When accessing Change Data Feed (CDF) data in Delta Live Tables (DLT), the behavior between SQL and Python APIs differs notably regarding CDF metadata columns—_change_type, _commit_timestamp, and _commit_version.
-
SQL Approach (using table_changes):
The SQL syntax
SELECT * FROM table_changes(<source_table_name>, 1)
always returns all columns from the source table plus the three CDF columns.
-
Python API Approach (using .option('readChangeFeed','True')):
When you use
spark.read.option('readChangeFeed','True').option('startingVersion', 1).table(<source_table_name>)
without explicit CDF columns referenced, often the returned dataframe omits the three CDF columns, showing only the data columns from the source table. This is a known difference in behavior attributed to the underlying CDF implementation and how schema inference is treated in the Python API.
How to Access CDF Columns in Python
To ensure the CDF columns are included when reading from a Delta table using the Python API, explicitly reference the relevant columns:
df_change = spark.read.option('readChangeFeed','True').option('startingVersion', 1).table(<source_table_name>)
df_change = df_change.select("*") # In some environments, this reveals the CDF columns
# Alternatively, explicitly select the columns if "*" doesn't work:
df_change = df_change.select(
"*",
"_change_type",
"_commit_timestamp",
"_commit_version"
)
If the columns still do not appear after using .select("*"), use .select() naming the columns directly as above. Ensure your environment is running on Databricks Runtime 9.0 or newer and that CDF is properly enabled for the Delta table.

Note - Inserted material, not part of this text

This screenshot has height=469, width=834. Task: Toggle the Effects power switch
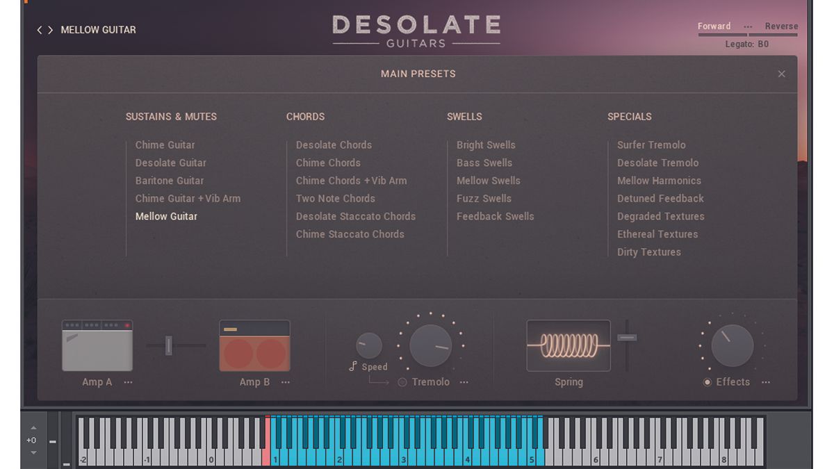[706, 381]
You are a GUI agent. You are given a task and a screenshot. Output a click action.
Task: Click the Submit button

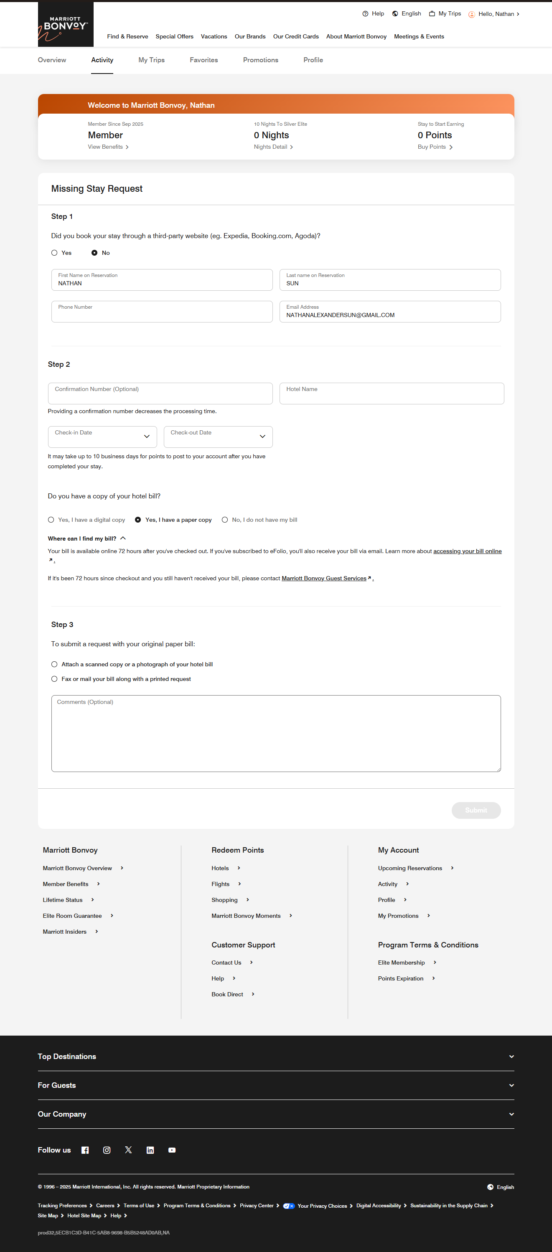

Workaround and Best Practices
-
Use the SQL interface (table_changes) if you need a direct, complete result including CDF columns in DLT materialized views.
-
For Python, verify the dataframe schema with df_change.printSchema()—if CDF columns are missing, switch to explicit .select() or fallback to using a SQL query within Python (spark.sql("SELECT * FROM table_changes(...)")).
-
This behavior is subject to Databricks and Delta Lake updates; always refer to the current documentation for feature changes.
Quick Table Comparison
| Method |
Data Columns |
CDF Columns |
table_changes (SQL) |
Yes |
Yes |
spark.read option (Python API) |
Yes |
Usually No |
To reliably capture CDF columns in Python, stick to SQL-based approaches or check your DataFrame schema and select columns explicitly. This is a well-documented limitation and workaround in Databricks.